While the Louisiana Waterthrush closely resembles a thrush, it’s actually a warbler. You can recognize this small bird by its dusty brown and white feathers, pink legs and always-bobbing tail.
The Louisiana Waterthrush’s habit of living along moving streams and rivers as well as their distinctive call, with the first notes of its song falling in pitch, set the bird apart from the Northern Waterthrush. The Northern Waterthrush prefers swamps and bogs, and its calls keep the same pitch.
The early bird gets the worm
The Louisiana Waterthrush makes a presence in Southern Ontario known with loud, ringing chirps. It gets there early in the spring before most other birds have arrived. Unlike many of its fellow warblers, the male Louisiana Waterthrush doesn’t sing at its wintering ground before leaving, but bursts into song when it arrives at its summer breeding territory.

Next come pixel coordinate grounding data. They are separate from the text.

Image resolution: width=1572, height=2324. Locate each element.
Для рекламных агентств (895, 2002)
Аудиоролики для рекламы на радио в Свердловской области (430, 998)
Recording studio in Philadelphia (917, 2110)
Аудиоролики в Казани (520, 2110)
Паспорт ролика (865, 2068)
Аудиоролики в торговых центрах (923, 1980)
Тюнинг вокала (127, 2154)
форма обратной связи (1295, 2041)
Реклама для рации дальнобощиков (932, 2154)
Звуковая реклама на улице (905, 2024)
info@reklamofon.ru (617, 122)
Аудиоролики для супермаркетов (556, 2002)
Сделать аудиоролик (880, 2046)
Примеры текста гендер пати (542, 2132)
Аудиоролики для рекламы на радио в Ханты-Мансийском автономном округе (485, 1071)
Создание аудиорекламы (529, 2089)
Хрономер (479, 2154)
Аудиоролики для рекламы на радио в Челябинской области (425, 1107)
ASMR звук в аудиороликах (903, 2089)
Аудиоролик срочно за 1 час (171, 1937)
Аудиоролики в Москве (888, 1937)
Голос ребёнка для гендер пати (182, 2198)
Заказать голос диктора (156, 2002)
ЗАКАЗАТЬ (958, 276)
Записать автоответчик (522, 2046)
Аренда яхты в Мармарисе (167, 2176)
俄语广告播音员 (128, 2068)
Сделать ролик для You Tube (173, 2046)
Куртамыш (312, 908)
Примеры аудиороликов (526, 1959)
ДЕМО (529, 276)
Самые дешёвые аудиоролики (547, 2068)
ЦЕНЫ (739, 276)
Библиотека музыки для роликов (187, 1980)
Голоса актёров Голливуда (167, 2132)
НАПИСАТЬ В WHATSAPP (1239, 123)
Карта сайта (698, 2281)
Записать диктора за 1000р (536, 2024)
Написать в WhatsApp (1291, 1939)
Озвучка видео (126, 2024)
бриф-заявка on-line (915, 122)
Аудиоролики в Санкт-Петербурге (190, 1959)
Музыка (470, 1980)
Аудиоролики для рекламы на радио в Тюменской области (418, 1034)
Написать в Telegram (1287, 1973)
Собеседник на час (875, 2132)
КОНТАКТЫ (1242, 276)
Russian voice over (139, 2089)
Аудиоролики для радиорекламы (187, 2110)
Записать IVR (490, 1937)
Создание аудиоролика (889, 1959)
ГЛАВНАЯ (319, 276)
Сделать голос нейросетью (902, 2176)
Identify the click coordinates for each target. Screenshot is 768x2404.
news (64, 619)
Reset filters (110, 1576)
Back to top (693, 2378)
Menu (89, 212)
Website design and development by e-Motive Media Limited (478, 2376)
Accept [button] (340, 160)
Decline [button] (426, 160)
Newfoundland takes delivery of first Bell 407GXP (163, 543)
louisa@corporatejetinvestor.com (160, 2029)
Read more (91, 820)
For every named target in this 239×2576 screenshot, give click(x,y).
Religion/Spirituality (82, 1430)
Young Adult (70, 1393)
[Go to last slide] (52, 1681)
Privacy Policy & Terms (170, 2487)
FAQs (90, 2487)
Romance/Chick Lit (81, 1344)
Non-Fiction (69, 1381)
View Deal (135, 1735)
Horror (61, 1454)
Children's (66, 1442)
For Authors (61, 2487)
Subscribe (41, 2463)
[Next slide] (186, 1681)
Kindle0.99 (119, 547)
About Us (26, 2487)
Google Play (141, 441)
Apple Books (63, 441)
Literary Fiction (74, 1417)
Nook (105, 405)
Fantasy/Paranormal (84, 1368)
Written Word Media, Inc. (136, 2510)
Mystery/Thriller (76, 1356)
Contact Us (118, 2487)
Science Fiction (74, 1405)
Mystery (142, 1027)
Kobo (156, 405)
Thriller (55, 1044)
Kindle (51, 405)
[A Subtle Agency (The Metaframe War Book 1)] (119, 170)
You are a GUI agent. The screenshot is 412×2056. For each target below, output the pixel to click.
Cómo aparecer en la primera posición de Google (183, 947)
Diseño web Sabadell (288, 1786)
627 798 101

And it’s not just after worms. The Louisiana Waterthrush likes to feed on insects like beetles and ants, as well as dragonflies, crustaceans, snails, small fish and seeds.
Home is where the heat is
While some Louisiana Waterthrushes make regular summer stops in southern Ontario, most live south of the border. There are between 105 and 195 pairs of the species in Canada, less than one percent of the global population, which is around 360,000. Belying its name one again, the Louisiana Waterthrush can be found from Maine, Indiana and Minnesota, to Nabraska and Kansas, down to Texas, Georgia and North Carolina.
To the envy of most Canadians, the Louisiana Waterthrush spends its winters in warm weather in the West Indies, Mexico and Central and South America.
Deforestation and habit loss have caused the number of Louisiana Woodthrush to drop over the past few years. The bird is currently protected under the federal Species at Risk Act (SARA) and the Migratory Birds Convention Act. Environment Canada has released a plan to maintain the species by encouraging conservation of breeding sites and cooperation with international bodies like Partners in Flight.
- The Louisiana Waterthrush sometimes takes naps in the middle of the day—birds need a break too!
- The oldest known Louisiana Waterthrush was at least 11 years old, while the average lifespan for the birds is eight years.
- The Louisiana Watherthrush’s distinct, bobbing walk is noted in its genus, Motacilla, which means “wagtail” in Latin.
- The Louisiana Waterthrush is a quick eater, performing up to 10 feeding maneuvers per minute.
- A group of warblers can be called a “bouquet”, “confusion”, “fall”, or “wrench”.